Wednesday night, we also got the chance to see not one, but three ex-Australian Idol stars, including Rob “Millsy” Mills, the only person I ever voted for after his performance of Free’s All Right Now.
Before you mock me, I’d like to remind you it was 2001, I was an impressionable tween and I thought eyebrow rings and pleather jackets were cool.
Of course, it wouldn’t have been a legends match without Strauchnie.
Comedian Peter Helliar refuses to let the joke, funny about a decade ago, die a dignified death.
Helliar continues to trundle out the blonde mullet wig, six years after using every possible joke he could in “autobiography”, Bryan Strauchan – My story: The rise and rise of a genuine superstar of Australian sport.
What’s more of a laugh than Strauchnie (pretty much everything) is the sight of these ex-football players, who we remember as the epitome of fitness, struggle to pull their Victoria and All Stars guernseys over their pots.
Having said that, there were a few who, even in their peak, were sporting shirts a little on the snug side (Lance Whitnall).
This year’s line up also included the man who epitomises Collingwood’s toothlessness (Damian Monkhorst); a man who is one errant elbow in the head away from a life ban from any form of football (Steven Baker); and a man whose hair contains enough bleach to disinfect a hospital (Dermott Brereton).
There were also some participants who seriously stretched the definition of “legend”.
I don’t believe you could call Brodie Holland, Jess Sinclair, Tarkyn Lockyer or David Mensch anything more than good ordinary players.
And then there’s Barry Brooks.
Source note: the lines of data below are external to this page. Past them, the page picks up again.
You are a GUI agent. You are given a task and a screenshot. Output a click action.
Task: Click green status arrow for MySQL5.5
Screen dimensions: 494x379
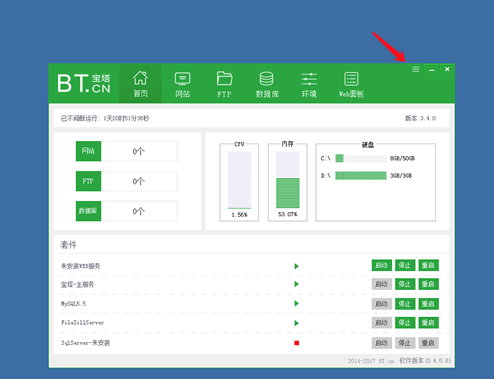pyautogui.click(x=296, y=303)
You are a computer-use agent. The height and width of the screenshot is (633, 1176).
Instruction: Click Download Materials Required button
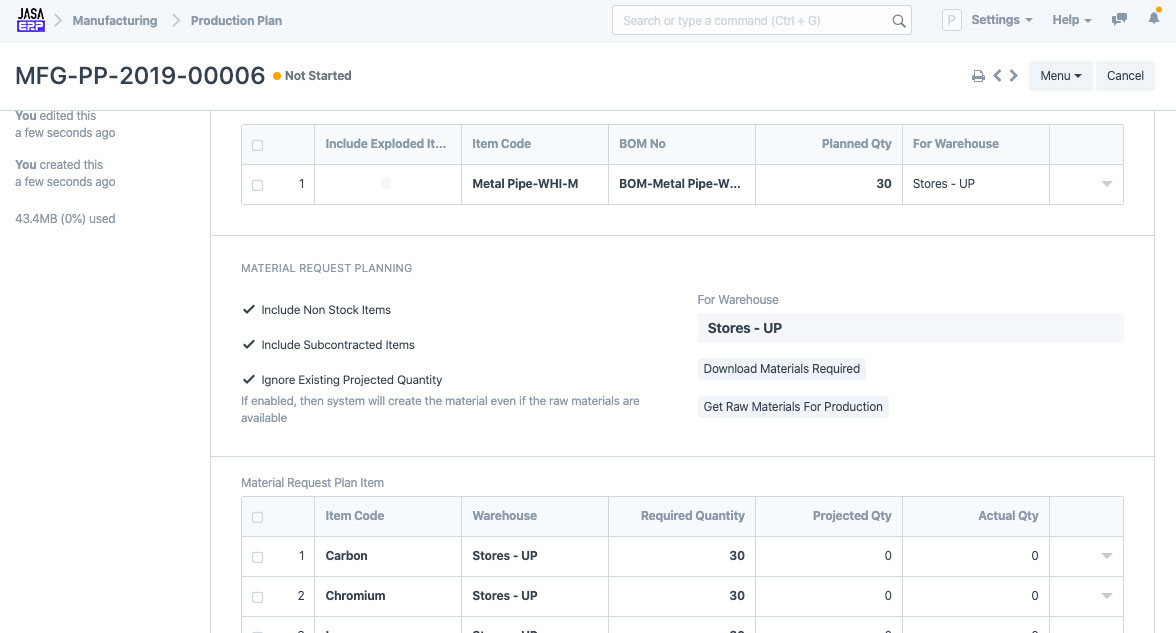[x=781, y=369]
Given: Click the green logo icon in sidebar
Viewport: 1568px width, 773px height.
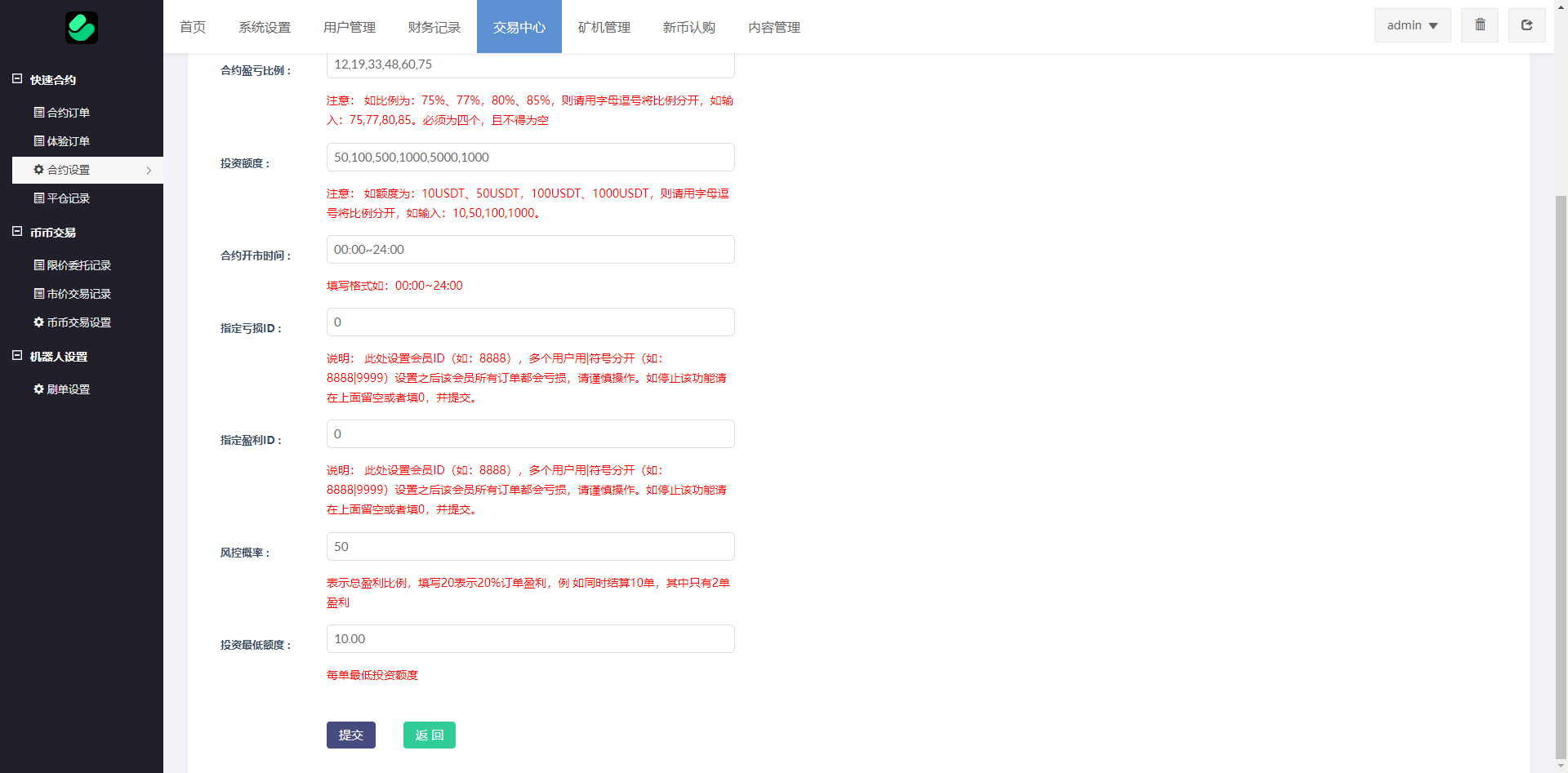Looking at the screenshot, I should (82, 28).
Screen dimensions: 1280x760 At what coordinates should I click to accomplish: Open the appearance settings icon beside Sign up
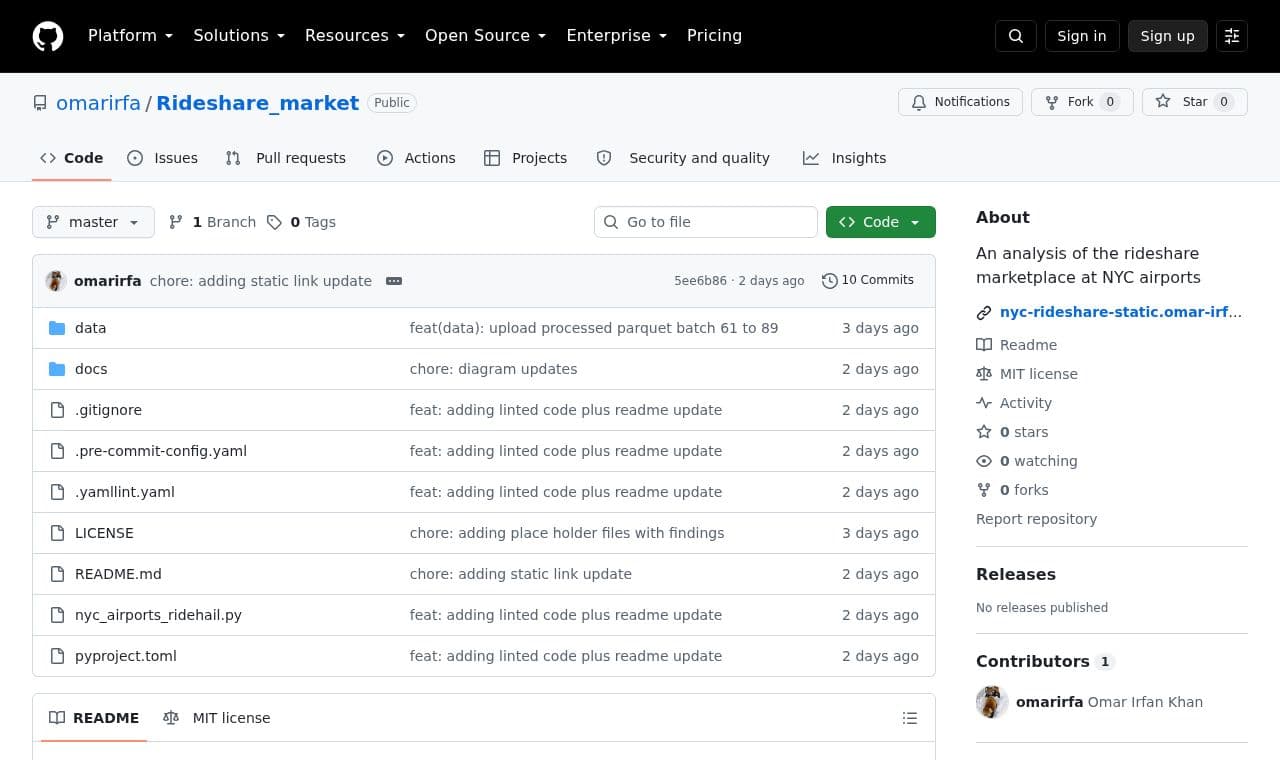(1232, 36)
How he gets a gig in this match is a little beyond me.
Not many people but diehard St Kilda fans would remember 198 centimetre ruckman, nicknamed for unknown reasons as “The Cactus”.
Unfortunately, the memory of him burns in my brain and heart.
The 2000s was a dark decade for the Saints’ ruck stocks, our desperation leading us to sign any ageing, discarded, relatively tall man including Monkhorst, Trent Knobel, Matthew Capuano, Cain Ackland, Matthew Clarke and Michael Gardiner.
We also traded picks six and 31 to Port Adelaide in the 2002 draft for King Island’s finest, Barry Brooks.
St Kilda had already received picks 6 and 22 from Hawthorn in exchange for Peter Everitt.
For the record pick six of the 2002 draft was Steven Salopek (Port Adelaide), pick 22 was Matthew Ferguson (St Kilda) and pick 31 was Joel Perry (Kangaroos).
Brooks’ career spanned eight unmemorable games over a frustrating five year period.
The only legendary thing about him is that in his first seven games, his highest disposal count was six.
EJ Whitten would be turning in his grave.